For protecting those with who he aligns himself, he grants protection through executive privilege, mocking our Congress, keeping those under his guard from punishment for any misconduct which they should commit on the inhabitants of these States:

For imposing taxes on us without our consent, through deceit and political maneuvering:

For depriving us in many cases of the benefits of trial by jury:

For abolishing the free system by establishing therein an arbitrary government, and enlarging its boundaries so as to render it at once an example and fit instrument for introducing the same absolute rule into these United States, as was the case in 1776 when Britain governed the Colonies:

For taking away our charters, abolishing our most valuable laws, and altering fundamentally the forms of our governments:

For undermining our own legislatures, and declaring them unnecessary for causes of action he has deemed indispensable by means of direct action and without the consent of the people.

He has abdicated government here, by declaring the people unfit to govern their lives while waging war against our freedoms.

He is at this time using the weight of an overbearing federal government to force the will of the powerful for the purpose of gaining more power.

He has attempted to coerce our fellow citizens to secretly report against their country, their friends and brethren, in an attempt to manipulate the truth of his actions.

He has excited domestic insurrections amongst us, and has endeavored to give constitutional protections to the merciless terrorists, whose known rule of warfare, is an undistinguished destruction of all ages, sexes and conditions.

In every stage of these oppressions we have petitioned for redress in the most humble terms: Our repeated petitions have been answered only by repeated injury. A President whose character is thus marked by every act which may define a tyrant, is unfit to be the leader of a free people.

Nor have we desired the attention of our politicians in Washington. We have warned them from time to time of attempts by this legislature to extend an unwarrantable jurisdiction over us. We have reminded them of the circumstances of our founding emigration and settlement here. We have appealed to their native justice and magnanimity and we have conjured them by the ties of our common kindred to disavow these usurpations which would inevitably interrupt our connections and correspondence. They, too, have been deaf to the voice of justice and of consanguinity. We must, therefore, acquiesce in the necessity which denounces our separation and hold them, as we hold the rest of mankind, enemies in war, in peace friends.

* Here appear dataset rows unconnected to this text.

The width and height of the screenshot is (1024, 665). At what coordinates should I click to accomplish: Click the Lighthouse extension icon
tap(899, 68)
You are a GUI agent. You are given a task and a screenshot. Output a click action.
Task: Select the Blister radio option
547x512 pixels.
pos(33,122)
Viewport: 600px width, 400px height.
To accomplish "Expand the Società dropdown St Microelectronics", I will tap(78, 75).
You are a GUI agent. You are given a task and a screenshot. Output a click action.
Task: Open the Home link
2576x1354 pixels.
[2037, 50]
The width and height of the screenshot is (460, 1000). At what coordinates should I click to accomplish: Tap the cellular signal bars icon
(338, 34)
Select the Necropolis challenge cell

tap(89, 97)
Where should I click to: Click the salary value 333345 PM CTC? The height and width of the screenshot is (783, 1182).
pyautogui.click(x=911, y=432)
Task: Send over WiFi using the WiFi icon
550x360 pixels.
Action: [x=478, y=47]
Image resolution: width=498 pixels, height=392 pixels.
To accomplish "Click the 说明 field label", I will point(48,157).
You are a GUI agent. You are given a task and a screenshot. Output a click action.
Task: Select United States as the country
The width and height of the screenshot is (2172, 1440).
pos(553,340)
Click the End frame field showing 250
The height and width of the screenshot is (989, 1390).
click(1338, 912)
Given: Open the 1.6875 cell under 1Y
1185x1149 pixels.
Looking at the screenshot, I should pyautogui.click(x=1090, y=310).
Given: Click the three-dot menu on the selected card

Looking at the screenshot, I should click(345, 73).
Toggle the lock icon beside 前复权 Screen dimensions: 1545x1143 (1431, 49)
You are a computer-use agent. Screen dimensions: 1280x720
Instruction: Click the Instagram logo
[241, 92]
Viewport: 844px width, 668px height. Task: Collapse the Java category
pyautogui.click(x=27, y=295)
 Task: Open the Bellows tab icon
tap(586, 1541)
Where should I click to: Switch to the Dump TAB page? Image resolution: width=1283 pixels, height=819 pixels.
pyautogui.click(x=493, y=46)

We, therefore, the Representatives of the United States of America, in general Congress assembled, appealing to the Supreme Judge of the world for the rectitude of our intentions, do, in the name and by the authority of the good people of these Colonies, solemnly publish and declare that these United States are, and of right ought to be, free and independent States; that they are absolved from all allegiance to the rule of those who seek to dictate their authority in place of working through the people and that all political connection between them and the people of the United States of America is and ought to be totally dissolved; and that as free and independent States, they have full power to levy war, conclude peace, contract alliance, establish commerce, and do all other acts and things which independent States may of right do. And for the support of this Declaration, with a firm reliance on the protection of Divine Providence, we mutually pledge to each other our lives, our fortunes, and our sacred honor.